_Task item:_ Look over the entries that follow. Report how many lines contain "checkbox", with nothing else.

Stored items
---*---

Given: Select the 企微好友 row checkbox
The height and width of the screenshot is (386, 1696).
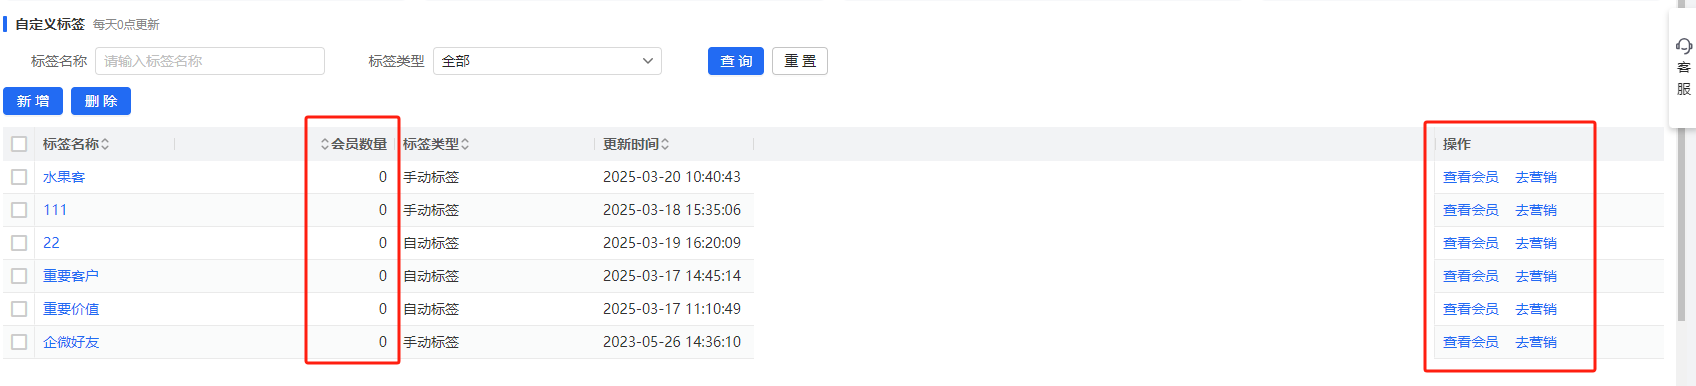Looking at the screenshot, I should click(x=19, y=342).
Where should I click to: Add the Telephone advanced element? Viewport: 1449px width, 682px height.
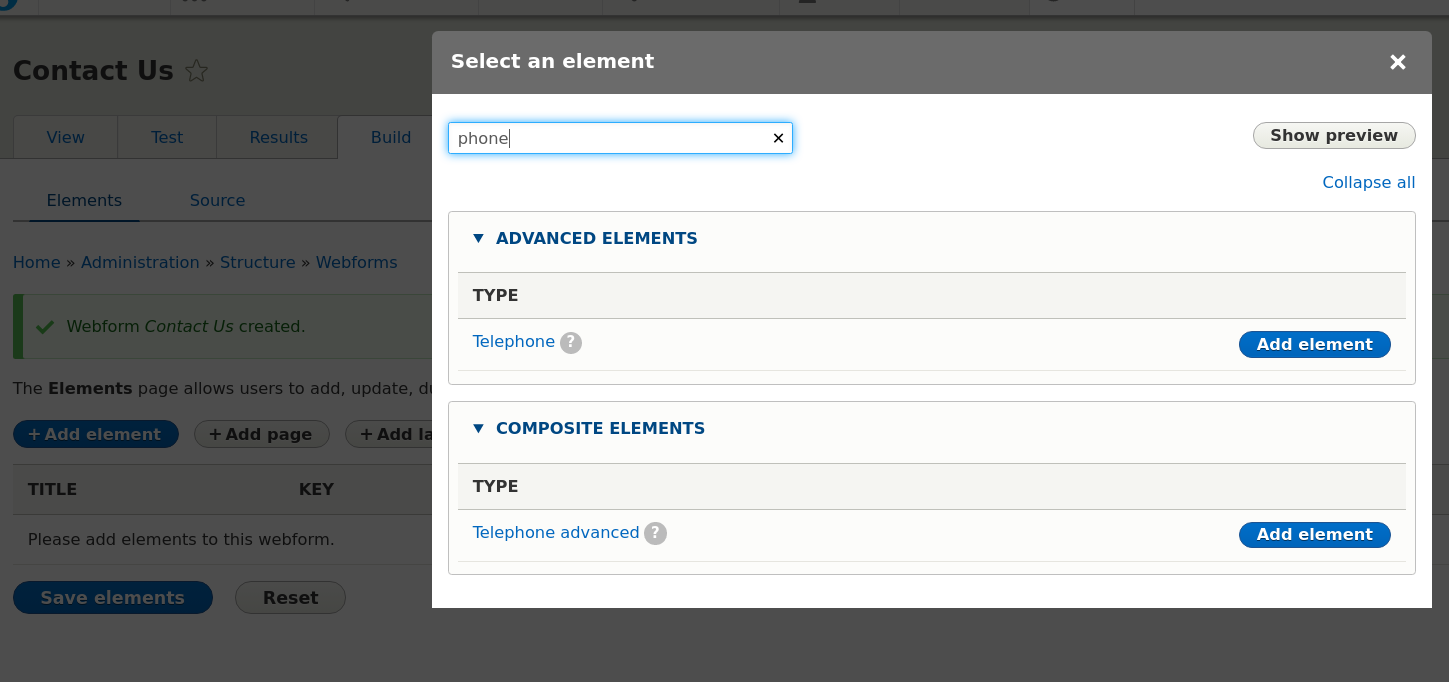tap(1314, 535)
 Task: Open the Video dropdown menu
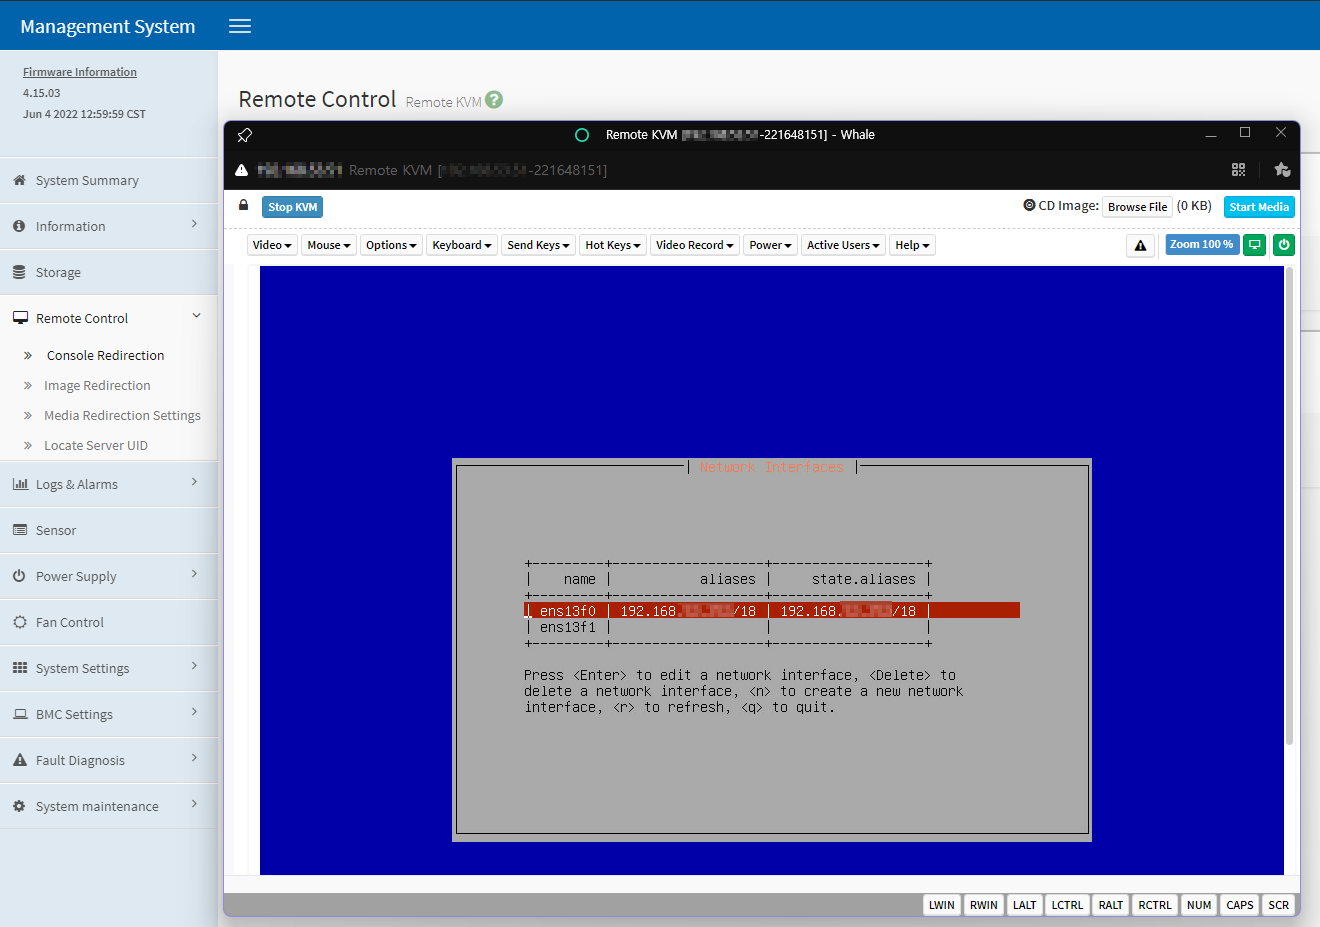tap(271, 244)
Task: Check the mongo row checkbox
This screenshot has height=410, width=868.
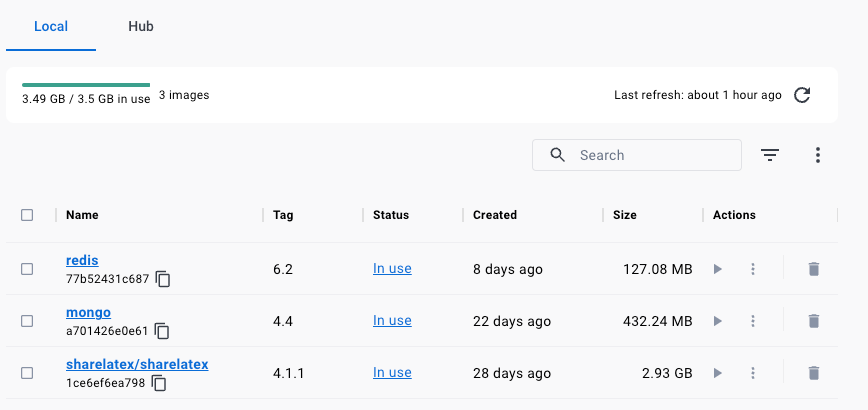Action: click(x=27, y=321)
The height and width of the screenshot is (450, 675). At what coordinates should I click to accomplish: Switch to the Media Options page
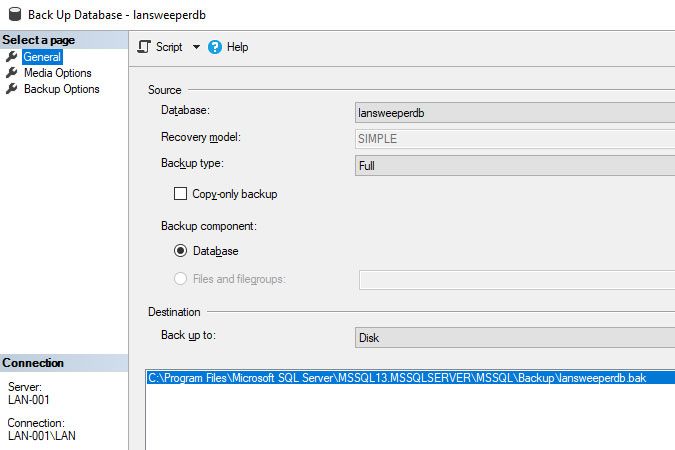(x=57, y=73)
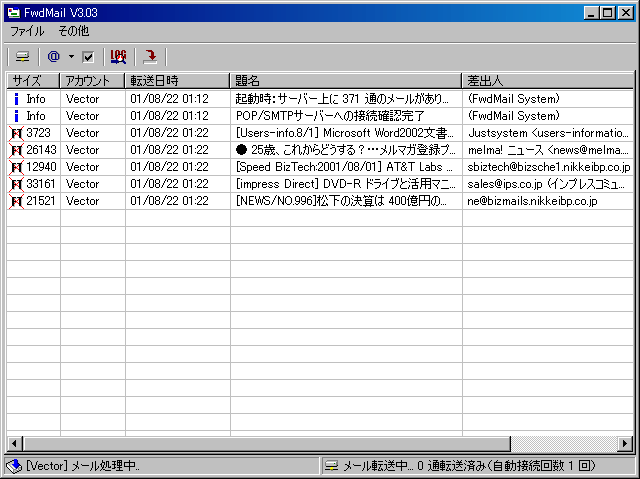Click the red arrow transfer icon
The width and height of the screenshot is (640, 479).
point(150,57)
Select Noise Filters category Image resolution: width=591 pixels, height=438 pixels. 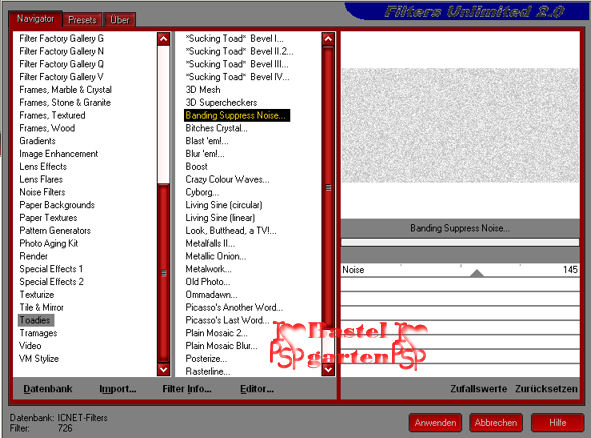pos(42,192)
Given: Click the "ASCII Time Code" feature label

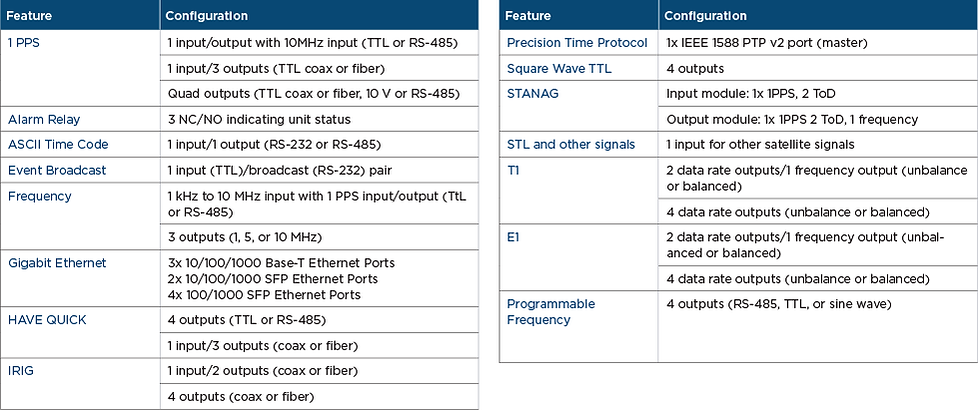Looking at the screenshot, I should click(x=57, y=145).
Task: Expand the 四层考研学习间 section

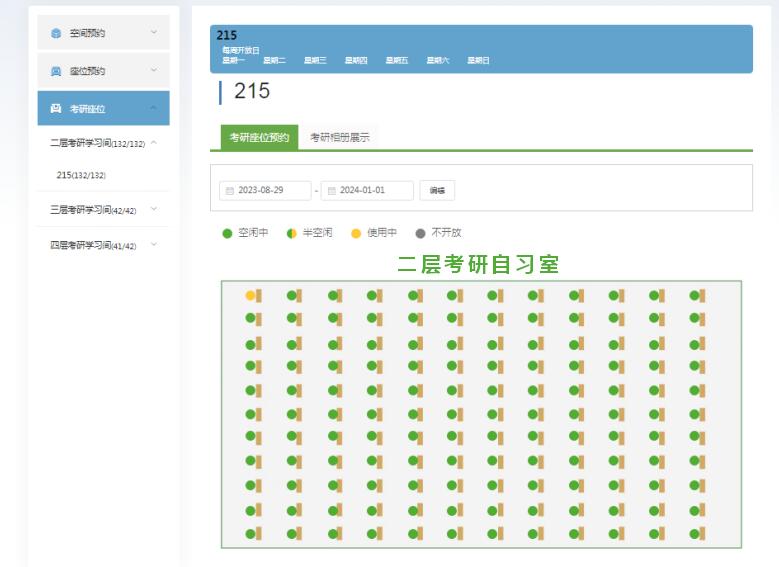Action: [155, 245]
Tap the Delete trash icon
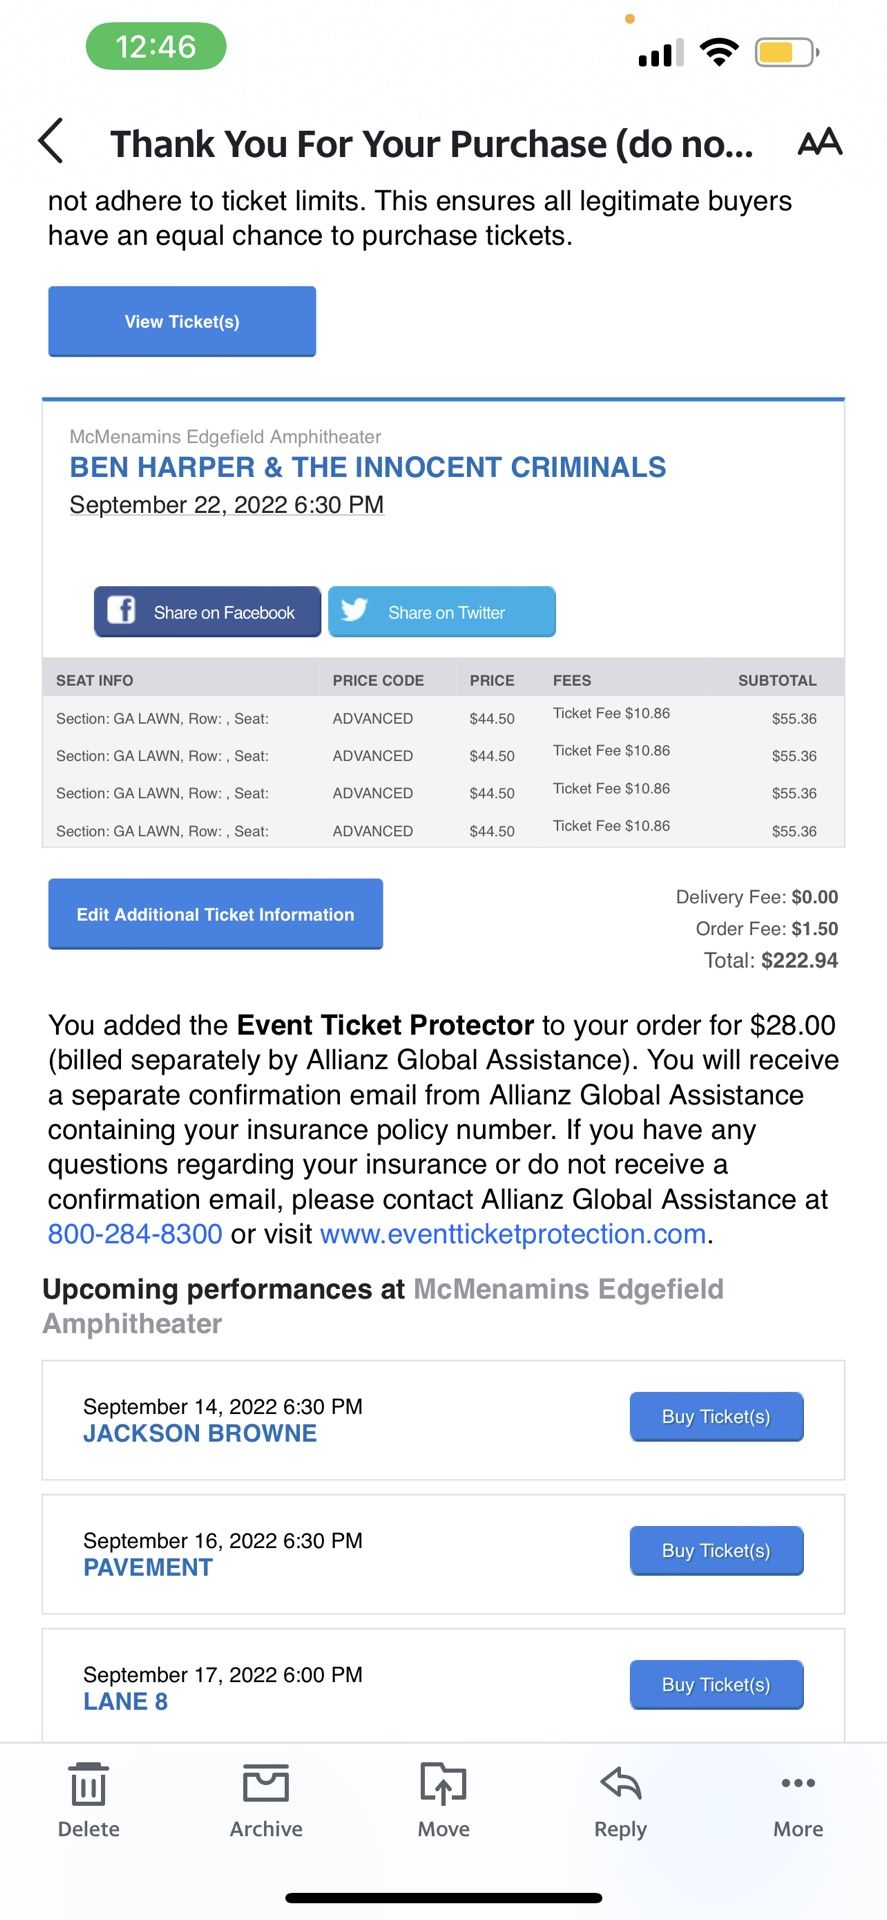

---*---

_Answer to this task:_ 2